During the ceramic photocuring 3D printing process, the penetration ability of incident light is hindered by the extinction effects of ceramic powders in ceramic slurry. This limitation in light penetration negatively impacts printing efficiency, especially in ceramic slurries with high solid contents. In this work, an in-situ photothermal dual crosslinking strategy, which capitalizes on the combined benefits of near-infrared photothermal energy, was proposed to realize precise and efficient direct ink writing of high solids ceramic slurries.
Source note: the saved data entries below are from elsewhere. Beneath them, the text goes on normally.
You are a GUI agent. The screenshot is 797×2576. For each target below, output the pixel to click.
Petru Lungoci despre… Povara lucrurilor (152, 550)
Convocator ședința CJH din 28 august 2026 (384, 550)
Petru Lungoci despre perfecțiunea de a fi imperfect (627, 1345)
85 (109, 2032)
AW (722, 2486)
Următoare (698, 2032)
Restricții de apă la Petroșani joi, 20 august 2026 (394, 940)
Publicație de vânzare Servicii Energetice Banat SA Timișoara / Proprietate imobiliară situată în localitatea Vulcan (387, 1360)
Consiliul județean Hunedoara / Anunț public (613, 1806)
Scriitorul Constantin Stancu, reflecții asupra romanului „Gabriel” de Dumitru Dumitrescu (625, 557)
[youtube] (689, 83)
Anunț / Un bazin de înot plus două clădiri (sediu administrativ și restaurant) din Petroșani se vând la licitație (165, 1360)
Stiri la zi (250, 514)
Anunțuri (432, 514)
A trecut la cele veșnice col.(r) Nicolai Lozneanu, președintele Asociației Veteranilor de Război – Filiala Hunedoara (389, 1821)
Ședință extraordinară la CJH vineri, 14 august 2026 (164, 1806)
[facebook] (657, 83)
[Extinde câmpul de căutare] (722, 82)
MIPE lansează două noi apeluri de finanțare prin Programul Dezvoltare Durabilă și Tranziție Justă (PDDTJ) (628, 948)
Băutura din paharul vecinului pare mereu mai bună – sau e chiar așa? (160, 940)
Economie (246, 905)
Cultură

The in-situ curing of ceramic slurries with an alumina content of up to 90 wt% (74.5 vol%) was successfully achieved by integrating photochemical and photothermal crosslinking strategies to recycle excess heat to enhance the energy utilization of near-infrared light. Under near-infrared irradiation (538.25 W/cm2, 3 s), the high solids ceramic photothermal dual curing slurry achieved a curing depth of 2.79 mm, which improved the printing rate and printing throughput compared with the photocuring slurry (2.34 mm) and the thermocuring slurry (0.98 mm). The sintered samples showed a sinter shrinkage of 8.85 % and relative density of 95.08 %. This method has great potential for application in the manufacturing of thick composite materials and high solid content slurry printing.